AI-powered Roblox game creator — type a prompt, get a complete playable .rbxlx. A conversation-first agent orchestrates frontier LLMs on a hybrid backend where LLMs design (WHAT) and deterministic TypeScript builds (WHERE). A self-hosted GPU pipeline generates themed 3D meshes on demand at a fraction of hosted-API cost.

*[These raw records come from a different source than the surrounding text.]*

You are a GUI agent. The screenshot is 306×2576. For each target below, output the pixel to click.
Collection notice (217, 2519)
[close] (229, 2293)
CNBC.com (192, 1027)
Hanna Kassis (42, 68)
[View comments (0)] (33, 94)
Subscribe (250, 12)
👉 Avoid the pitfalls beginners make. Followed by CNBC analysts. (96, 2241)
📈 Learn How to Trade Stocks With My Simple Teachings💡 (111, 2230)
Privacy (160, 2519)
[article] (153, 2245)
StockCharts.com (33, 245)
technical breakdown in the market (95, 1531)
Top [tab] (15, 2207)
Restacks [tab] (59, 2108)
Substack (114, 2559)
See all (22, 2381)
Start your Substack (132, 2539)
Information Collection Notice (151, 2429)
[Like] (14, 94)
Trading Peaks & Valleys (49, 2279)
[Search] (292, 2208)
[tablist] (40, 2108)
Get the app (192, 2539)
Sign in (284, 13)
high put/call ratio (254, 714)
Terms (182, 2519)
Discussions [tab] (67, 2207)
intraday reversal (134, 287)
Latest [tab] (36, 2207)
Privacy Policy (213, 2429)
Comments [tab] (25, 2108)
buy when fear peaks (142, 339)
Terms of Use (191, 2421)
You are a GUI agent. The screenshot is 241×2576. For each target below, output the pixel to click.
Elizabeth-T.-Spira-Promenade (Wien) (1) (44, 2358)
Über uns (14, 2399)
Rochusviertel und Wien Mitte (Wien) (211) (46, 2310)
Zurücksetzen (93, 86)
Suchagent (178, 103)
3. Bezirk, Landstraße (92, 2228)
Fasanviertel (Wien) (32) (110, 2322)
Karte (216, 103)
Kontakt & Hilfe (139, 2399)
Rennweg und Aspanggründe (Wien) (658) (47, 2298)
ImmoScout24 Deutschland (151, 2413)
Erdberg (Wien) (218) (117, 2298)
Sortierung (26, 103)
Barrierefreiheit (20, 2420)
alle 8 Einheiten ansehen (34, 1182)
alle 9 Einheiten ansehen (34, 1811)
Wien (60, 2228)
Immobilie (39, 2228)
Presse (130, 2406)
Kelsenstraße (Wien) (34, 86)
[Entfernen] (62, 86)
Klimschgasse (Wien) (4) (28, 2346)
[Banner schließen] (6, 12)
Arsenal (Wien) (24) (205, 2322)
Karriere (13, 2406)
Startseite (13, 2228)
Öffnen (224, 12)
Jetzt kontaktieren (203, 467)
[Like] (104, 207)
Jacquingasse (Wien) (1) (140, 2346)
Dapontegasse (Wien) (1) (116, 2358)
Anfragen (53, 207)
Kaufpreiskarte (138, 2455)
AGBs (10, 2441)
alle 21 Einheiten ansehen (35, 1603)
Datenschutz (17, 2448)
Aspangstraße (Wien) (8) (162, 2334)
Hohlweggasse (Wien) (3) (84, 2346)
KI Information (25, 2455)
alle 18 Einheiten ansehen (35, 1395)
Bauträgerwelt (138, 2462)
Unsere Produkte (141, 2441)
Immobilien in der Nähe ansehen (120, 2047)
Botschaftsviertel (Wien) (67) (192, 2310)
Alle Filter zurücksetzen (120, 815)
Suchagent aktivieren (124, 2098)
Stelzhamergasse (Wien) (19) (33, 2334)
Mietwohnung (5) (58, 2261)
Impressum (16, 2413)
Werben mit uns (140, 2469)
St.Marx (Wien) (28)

Ongoing work.

TYPESCRIPT LLM ORCHESTRATION GPU INFRA ROBLOX NEXT.JS 15 R3F
Isometric voxel landscape: neon obby track, candy kingdom, medieval castle — sample worlds generated by PromptBlox

TECH_STACK

TypeScript Next.js 15 Claude (Anthropic) Gemini (Google) Modal (self-hosted GPU) React Three Fiber Drizzle ORM Neon Postgres Upstash Redis Railway Stripe Vitest Playwright

KEY_FEATURES

Conversation-First Agent

An LLM classifies every prompt along four intent axes (clear, novel, ambiguous, impossible), asks experience-based clarifying questions when needed, then hands off to a designer LLM. No template selector, no wizard.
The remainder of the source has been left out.